- [YOUR GOAL] Would you print the data below exactly, leaving out every picture?

- [MATERIAL FOR THIS TASK]
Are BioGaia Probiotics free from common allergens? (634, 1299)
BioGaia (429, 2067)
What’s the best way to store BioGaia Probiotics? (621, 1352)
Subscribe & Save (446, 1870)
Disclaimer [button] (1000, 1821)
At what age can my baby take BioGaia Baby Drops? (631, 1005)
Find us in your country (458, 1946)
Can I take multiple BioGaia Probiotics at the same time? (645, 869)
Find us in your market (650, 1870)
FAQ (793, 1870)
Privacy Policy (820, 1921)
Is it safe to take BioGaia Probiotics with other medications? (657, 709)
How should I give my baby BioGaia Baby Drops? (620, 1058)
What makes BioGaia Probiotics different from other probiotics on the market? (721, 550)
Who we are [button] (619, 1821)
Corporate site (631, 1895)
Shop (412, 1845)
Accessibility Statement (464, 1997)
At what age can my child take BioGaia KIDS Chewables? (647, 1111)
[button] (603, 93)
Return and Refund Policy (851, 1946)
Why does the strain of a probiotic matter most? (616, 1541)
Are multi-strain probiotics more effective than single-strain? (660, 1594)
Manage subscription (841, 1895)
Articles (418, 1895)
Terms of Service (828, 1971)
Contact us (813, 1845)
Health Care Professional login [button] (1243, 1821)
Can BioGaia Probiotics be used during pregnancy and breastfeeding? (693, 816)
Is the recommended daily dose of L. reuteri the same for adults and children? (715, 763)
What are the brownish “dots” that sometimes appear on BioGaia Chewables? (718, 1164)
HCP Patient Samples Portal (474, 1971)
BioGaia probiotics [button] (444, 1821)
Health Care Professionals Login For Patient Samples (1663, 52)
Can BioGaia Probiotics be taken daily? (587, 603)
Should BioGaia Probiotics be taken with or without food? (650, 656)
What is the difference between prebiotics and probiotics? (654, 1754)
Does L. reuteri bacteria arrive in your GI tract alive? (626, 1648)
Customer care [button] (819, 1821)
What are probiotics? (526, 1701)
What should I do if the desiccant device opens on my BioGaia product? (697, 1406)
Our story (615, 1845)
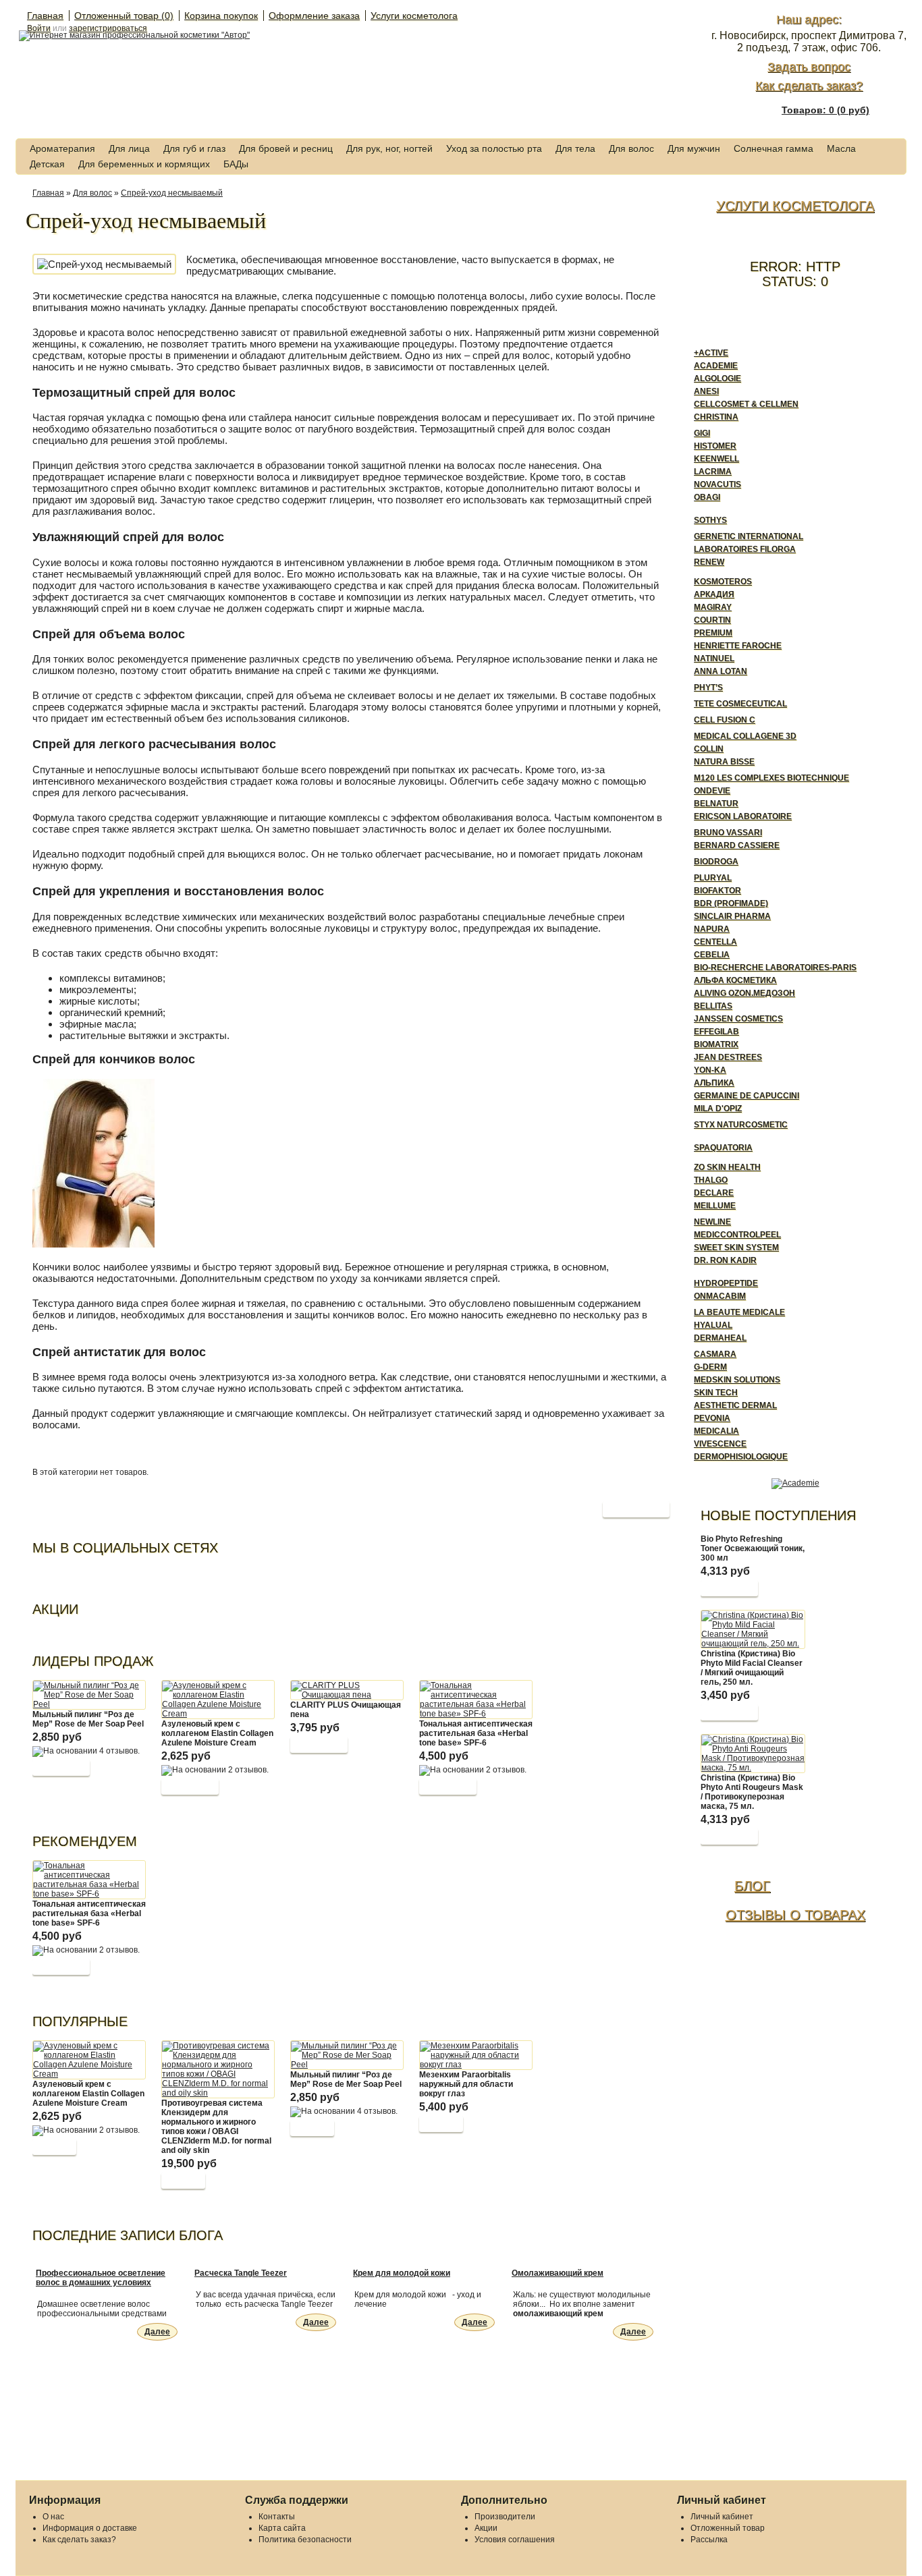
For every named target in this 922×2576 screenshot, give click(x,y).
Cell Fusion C (724, 720)
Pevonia (712, 1418)
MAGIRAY (713, 607)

- [RESULT OF THIS TASK]
Are BioGaia Probiotics free from common allergens? (634, 1299)
BioGaia (429, 2067)
What’s the best way to store BioGaia Probiotics? (621, 1352)
Subscribe & Save (446, 1870)
Disclaimer [button] (1000, 1821)
At what age can my baby take BioGaia Baby Drops? (631, 1005)
Find us in your country (458, 1946)
Can I take multiple BioGaia Probiotics at the same time? (645, 869)
Find us in your market (650, 1870)
FAQ (793, 1870)
Privacy Policy (820, 1921)
Is it safe to take BioGaia Probiotics with other medications? (657, 709)
How should I give my baby BioGaia Baby Drops? (620, 1058)
What makes BioGaia Probiotics different from other probiotics on the market? (721, 550)
Who we are [button] (619, 1821)
Corporate site (631, 1895)
Shop (412, 1845)
Accessibility Statement (464, 1997)
At what age can my child take BioGaia KIDS Chewables? (647, 1111)
[button] (603, 93)
Return and Refund Policy (851, 1946)
Why does the strain of a probiotic matter most? (616, 1541)
Are multi-strain probiotics more effective than single-strain? (660, 1594)
Manage subscription (841, 1895)
Articles (418, 1895)
Terms of Service (828, 1971)
Contact us (813, 1845)
Health Care Professional login [button] (1243, 1821)
Can BioGaia Probiotics be used during pregnancy and breastfeeding? (693, 816)
Is the recommended daily dose of L. reuteri the same for adults and children? (715, 763)
What are the brownish “dots” that sometimes appear on BioGaia Chewables? (718, 1164)
HCP Patient Samples Portal (474, 1971)
BioGaia probiotics [button] (444, 1821)
Health Care Professionals Login For Patient Samples (1663, 52)
Can BioGaia Probiotics be taken daily? (587, 603)
Should BioGaia Probiotics be taken with or without food? (650, 656)
What is the difference between prebiotics and probiotics? (654, 1754)
Does L. reuteri bacteria arrive in your GI tract alive? (626, 1648)
Customer care [button] (819, 1821)
What are probiotics? (526, 1701)
What should I do if the desiccant device opens on my BioGaia product? (697, 1406)
Our story (615, 1845)
For every named target in this 922×2576 screenshot, give click(x,y).
Cell Fusion C (724, 720)
Pevonia (712, 1418)
MAGIRAY (713, 607)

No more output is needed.